The doubt doesn't get the last word — and you don't have to earn calm by obeying it.
How I work.
I'm warm, patient, and a careful listener. With OCD and anxiety I always seek to understand before we do anything hard, and we move at a pace you can tolerate — never forced.
The most effective approaches for OCD are exposure-based, so I draw on Exposure and Response Prevention (ERP) and Acceptance and Commitment Therapy (ACT), alongside CBT, mindfulness, and somatic, body-aware work. For more on why this kind of work changes the brain over time, see Why Therapy Works.
What I help with.
The themes that come up most in my work — each links to more on how Align approaches it:
Who I work with.
Adults in their 20s and 30s with OCD, anxiety, intrusive thoughts, and the toll of chronic illness. Individual, couples, and family therapy. Culture is more than ethnicity to me: your age, parent status, gender, religion, sexual orientation, and financial reality all shape what you bring in.
Training & credentials.
- Associate Marriage and Family Therapist, California BBS #144995 — supervised by Jasmeet Bhullar, LMFT #117019
- Former OCD Exposure Coach at the Psychological Care and Healing Center
- Master's in Clinical Psychology, Pepperdine University
- Bachelor's in Communication & Media Studies, Westmont College
- Therapist at GroupWorks West; runs a somatic and eastern-medicine practice (Ayla Healing)
Logistics.
Sessions are held entirely online, on a secure platform, anywhere in California. Availability is flexible: Sunday through Friday, mornings, afternoons, and evenings. The regular rate is $200 per individual session ($250 for couples), with a limited number of reduced-fee slots and out-of-network reimbursement available. Start with a free 20-minute consultation.
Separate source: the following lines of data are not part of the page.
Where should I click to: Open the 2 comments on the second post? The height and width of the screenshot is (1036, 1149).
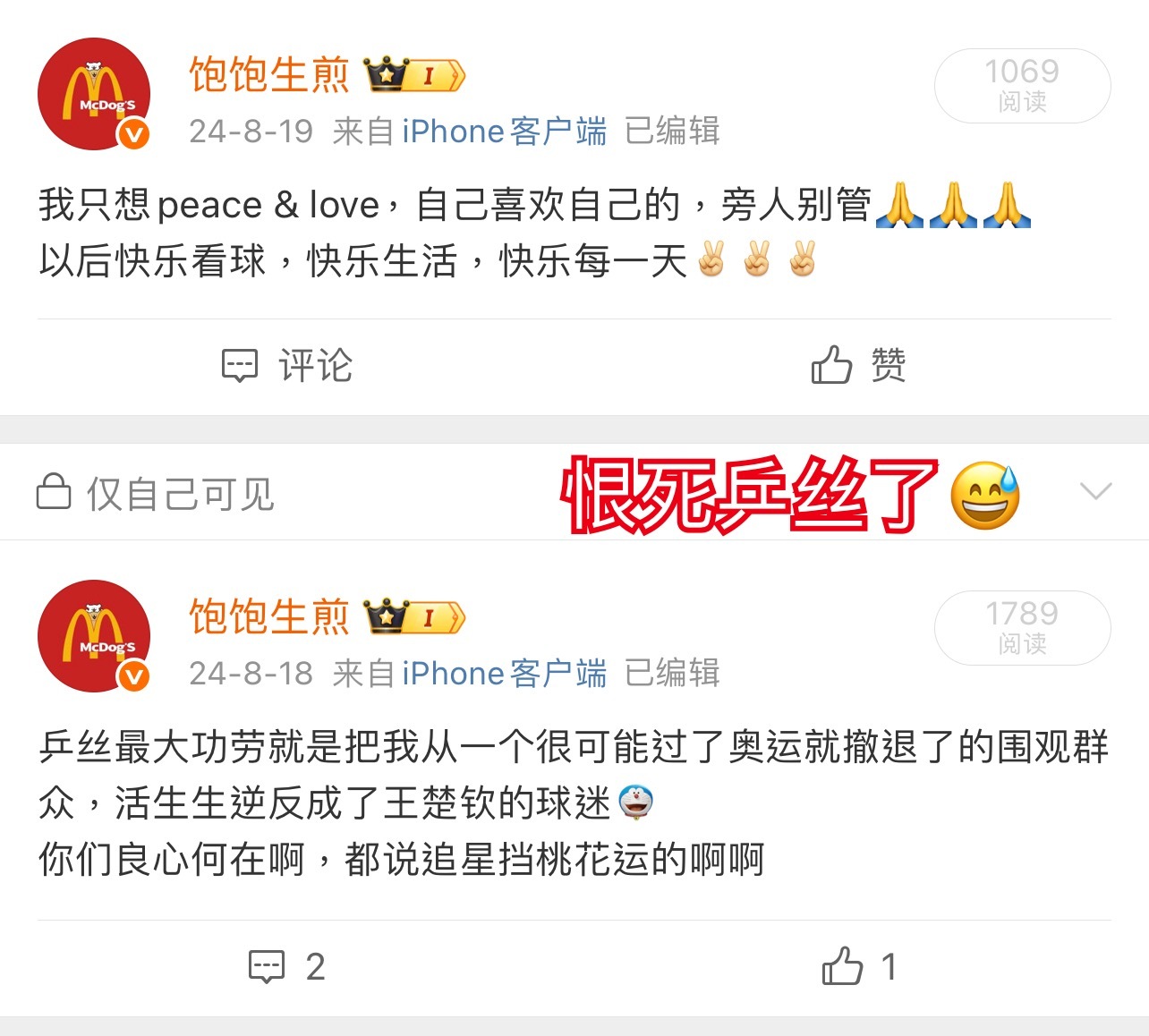(x=287, y=967)

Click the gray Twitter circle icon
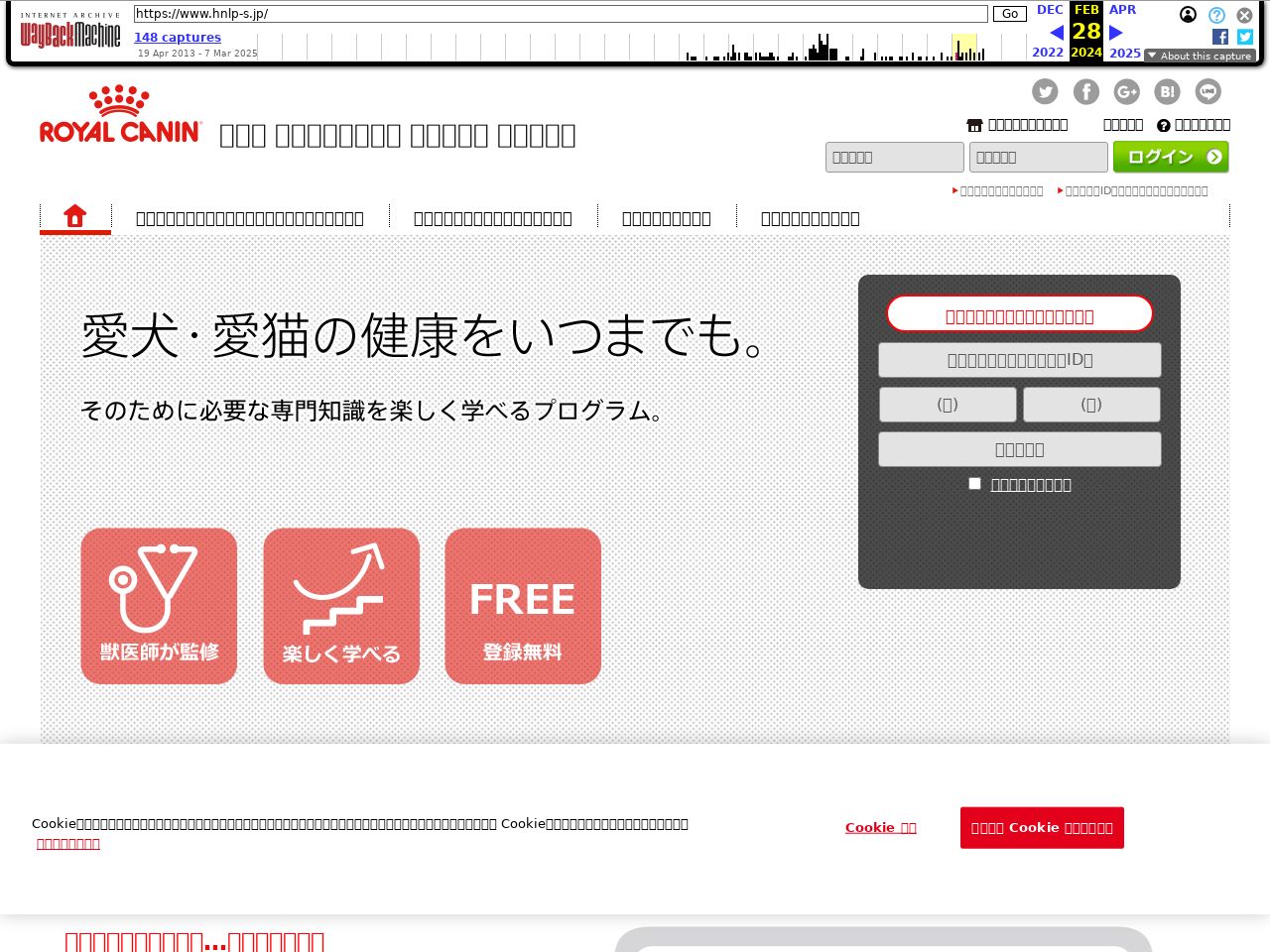1045,92
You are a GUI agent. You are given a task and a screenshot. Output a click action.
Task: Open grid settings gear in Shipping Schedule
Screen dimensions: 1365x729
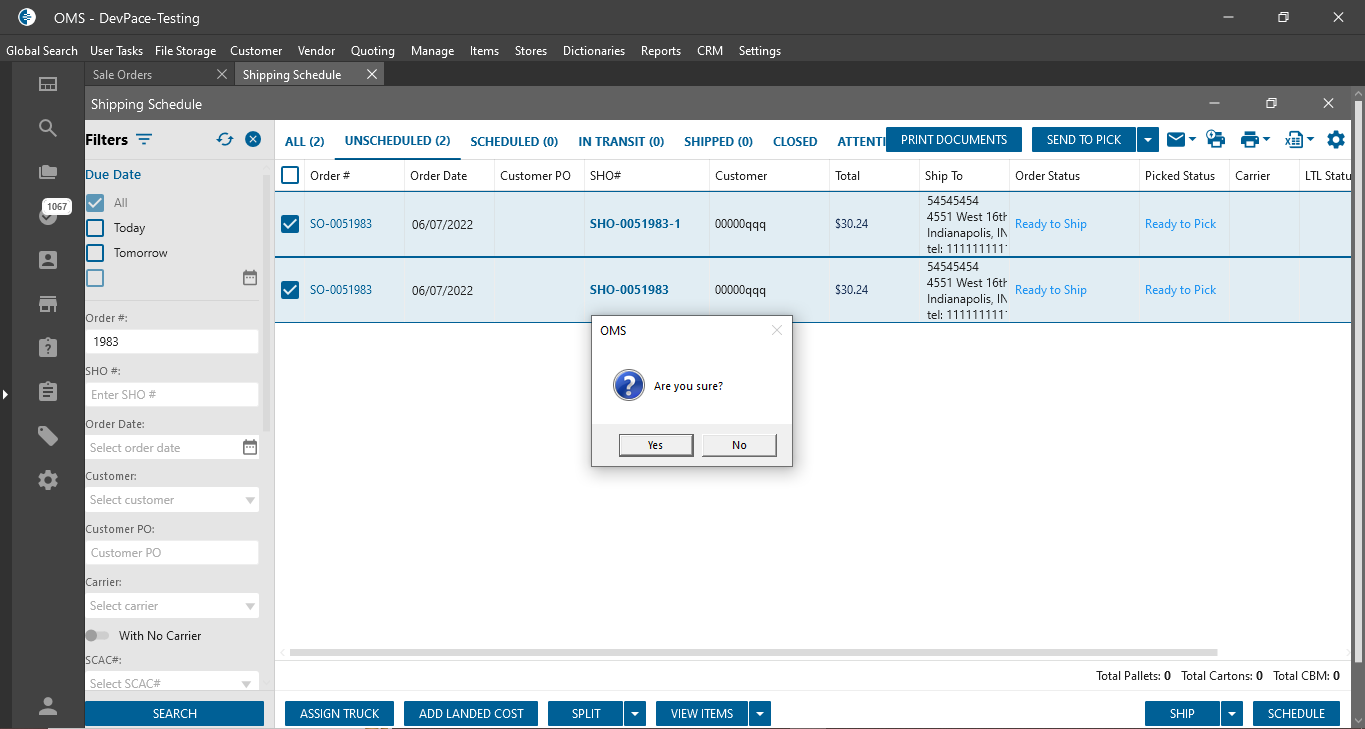(1336, 140)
Questions about working with Danielle — answered.
Does Danielle specialize in OCD?
Yes. OCD and intrusive thoughts are a core focus of my work. I use exposure-based methods, I've trained as an OCD exposure coach, and I also have lived experience with OCD myself — so I understand the doubt from the inside.
What is ERP (Exposure and Response Prevention)?
ERP is the most evidence-based treatment for OCD. Gently and at your pace, we practice facing the thoughts and situations that trigger the doubt while resisting the compulsion meant to neutralize it — which teaches your brain that the anxiety passes on its own. I never rush it, and we go only as fast as you can tolerate.
Can Danielle help with health anxiety or chronic illness?
Yes. I work with health anxiety and with the emotional toll of chronic illness — something I also understand from personal experience — alongside OCD and generalized anxiety.
What does a first session with Danielle look like?
Mostly understanding what's been happening, with no pressure to do anything hard yet. I want to understand your experience first; the exposure work only begins once it feels safe and makes sense to you.
How will I know if therapy with Danielle is helping?
Often it's a ritual that loosens its grip, a place you can go again, or a what-if you can let pass without answering it. I won't promise a timeline, but you'll have a clear sense of what we're working toward.